- Retail unit sales of 110,200 vehicles
- Revenues stable at £4.8 billion
- EBITDA of £589 million
- EBITDA margin 12.2%.
- Profit Before Tax £88 million (before exceptional charge of £245 million)
Jaguar Land Rover Automotive plc today reported its results for the three-month period to 30th September, 2015.
Retail unit sales of 110,200 vehicles were broadly in line with the prior year’s record second quarter. Strong demand in the UK (up 9% year-on-year), mainland Europe (up 34%) and North America (up 23%) – particularly for the new Land Rover Discovery Sport and Jaguar XE – helped offset weaker sales in China and emerging markets. As a result, total revenues were stable at £4.8 billion, up 0.5% on the same period of Fiscal 2014/15.

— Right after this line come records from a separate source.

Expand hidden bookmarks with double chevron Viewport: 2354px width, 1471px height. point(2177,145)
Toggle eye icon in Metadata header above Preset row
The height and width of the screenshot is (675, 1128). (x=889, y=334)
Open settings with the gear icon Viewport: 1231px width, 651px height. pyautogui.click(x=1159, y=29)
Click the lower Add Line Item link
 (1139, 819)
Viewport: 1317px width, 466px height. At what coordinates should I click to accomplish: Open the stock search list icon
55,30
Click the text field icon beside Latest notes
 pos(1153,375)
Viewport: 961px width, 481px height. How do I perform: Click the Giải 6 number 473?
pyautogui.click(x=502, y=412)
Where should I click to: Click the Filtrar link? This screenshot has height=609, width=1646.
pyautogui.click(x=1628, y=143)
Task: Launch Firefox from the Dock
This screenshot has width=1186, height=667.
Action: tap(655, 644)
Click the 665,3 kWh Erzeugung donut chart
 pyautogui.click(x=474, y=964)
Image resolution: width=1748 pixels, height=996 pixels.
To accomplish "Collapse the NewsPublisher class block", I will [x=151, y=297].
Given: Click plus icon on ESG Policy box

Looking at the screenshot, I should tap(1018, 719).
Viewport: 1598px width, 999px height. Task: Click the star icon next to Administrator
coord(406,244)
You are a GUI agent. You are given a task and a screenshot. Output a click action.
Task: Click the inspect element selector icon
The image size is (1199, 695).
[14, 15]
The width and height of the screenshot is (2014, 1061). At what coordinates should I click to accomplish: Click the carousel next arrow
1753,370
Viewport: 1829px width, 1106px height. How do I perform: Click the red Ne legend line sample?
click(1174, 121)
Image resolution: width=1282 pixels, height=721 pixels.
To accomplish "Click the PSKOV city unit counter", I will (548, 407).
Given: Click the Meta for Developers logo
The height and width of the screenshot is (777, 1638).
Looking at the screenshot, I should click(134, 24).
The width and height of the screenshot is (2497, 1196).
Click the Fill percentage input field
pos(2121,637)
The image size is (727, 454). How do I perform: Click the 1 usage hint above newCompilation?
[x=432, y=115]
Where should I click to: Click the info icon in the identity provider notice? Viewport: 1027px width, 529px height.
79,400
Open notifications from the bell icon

Earnings Before Interest, Taxes, Depreciation and Amortisation(EBITDA) were £589 million, representing an EBITDA margin of 12.2% for the quarter.
Dr Ralf Speth, Jaguar Land Rover Chief Executive Officer, said: “Jaguar Land Rover has reported underlying earnings of almost £600 million in a challenging quarter. We are continuing to execute on our sustainable growth strategy despite headwinds caused by currency fluctuations, an exceptional charge and softening of the Chinese market. Indeed, over half of our range transitioned to all-new or model-year upgrades during the period, including the new Jaguar XE, XF and XJ as well as the Land Rover Discovery Sport and the Range Rover Evoque.
“This should position the company to deliver a solid second half and we remain committed to the ongoing expansion of our portfolio to meet global demand for our Jaguars and Land Rovers.”
For the three months ending 30th September, Profit Before Tax was £88 million before a £245 million exceptional charge for damages to around 5,800 vehicles at the Chinese port of Tianjin, the site of a major industrial explosion in August this year.